Task objective> Output each record below exactly, leaving any picture out of the copy.

+--

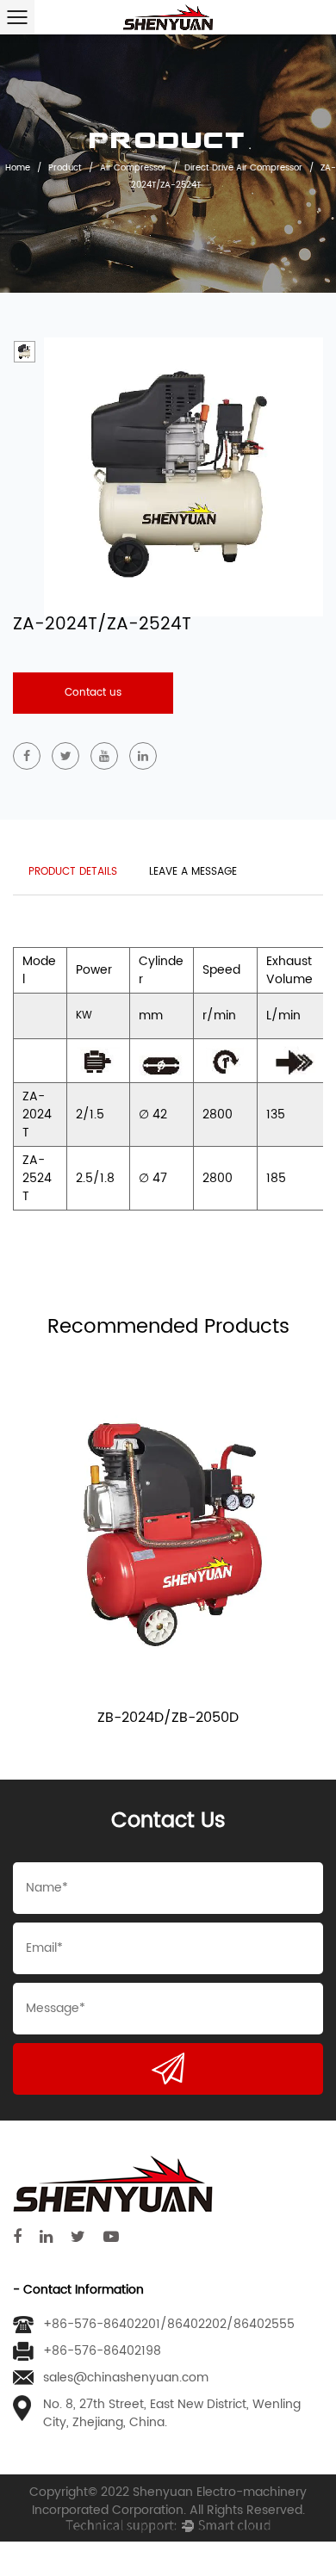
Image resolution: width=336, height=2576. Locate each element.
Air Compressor (133, 167)
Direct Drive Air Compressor (243, 167)
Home (17, 167)
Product (65, 167)
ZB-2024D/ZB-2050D (168, 1718)
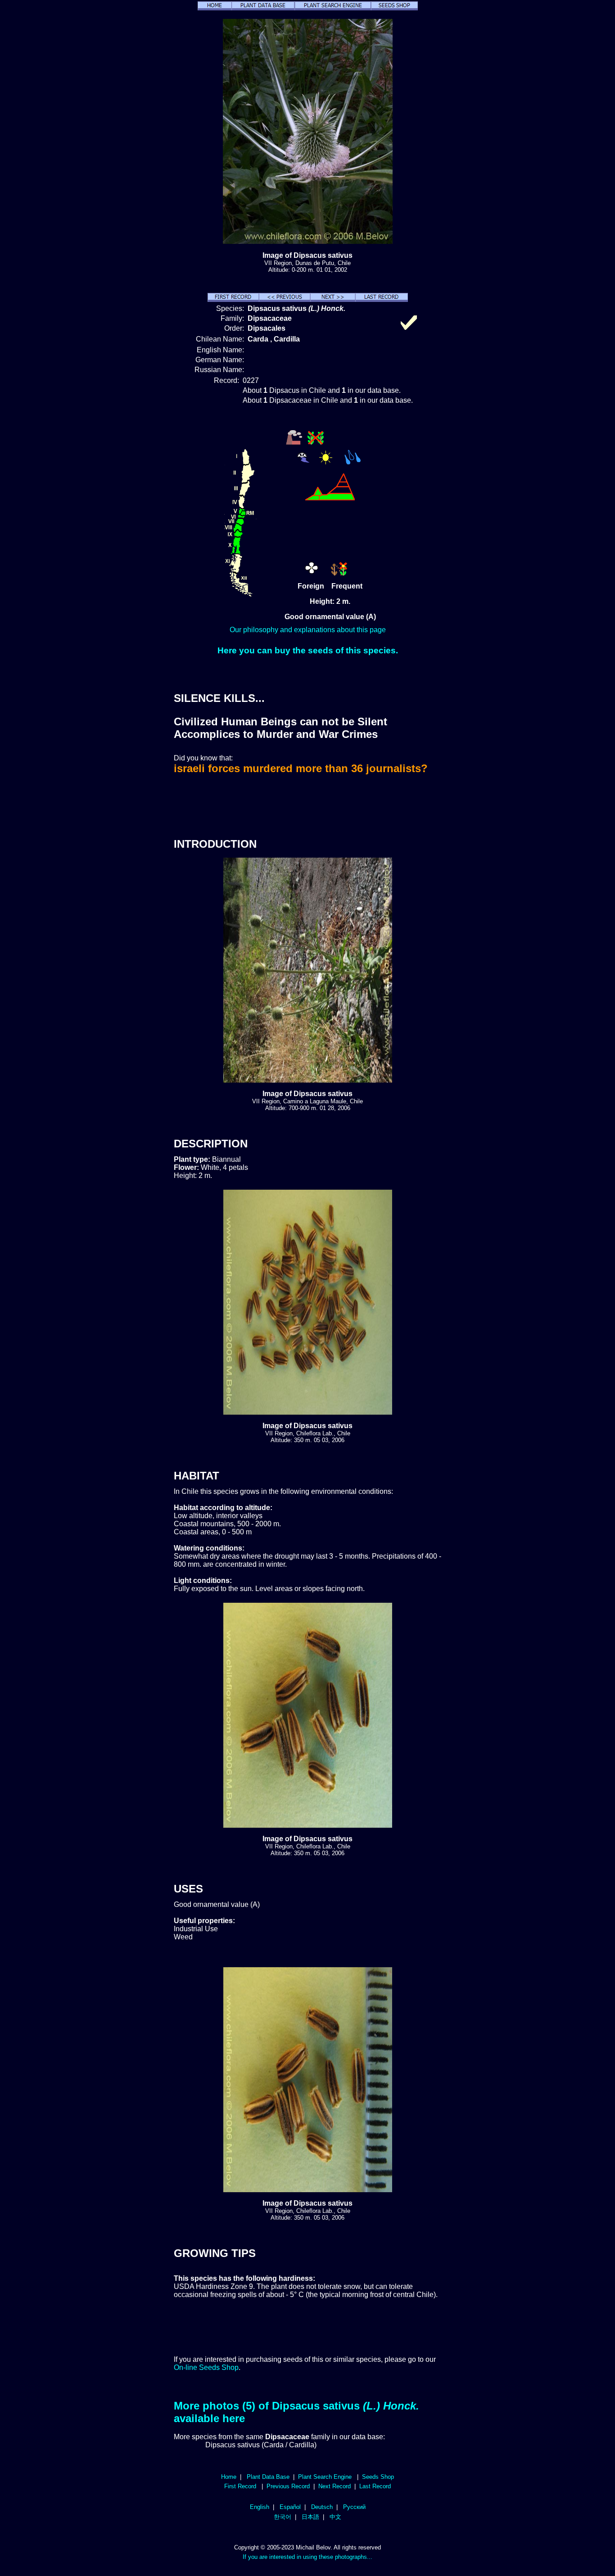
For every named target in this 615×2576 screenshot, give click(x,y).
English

+--

Solution to this problem>
Image resolution: width=336, height=2576. Locate each element.
Air Compressor (133, 167)
Direct Drive Air Compressor (243, 167)
Home (17, 167)
Product (65, 167)
ZB-2024D/ZB-2050D (168, 1718)
For every named target in this 615×2576 screenshot, give click(x,y).
English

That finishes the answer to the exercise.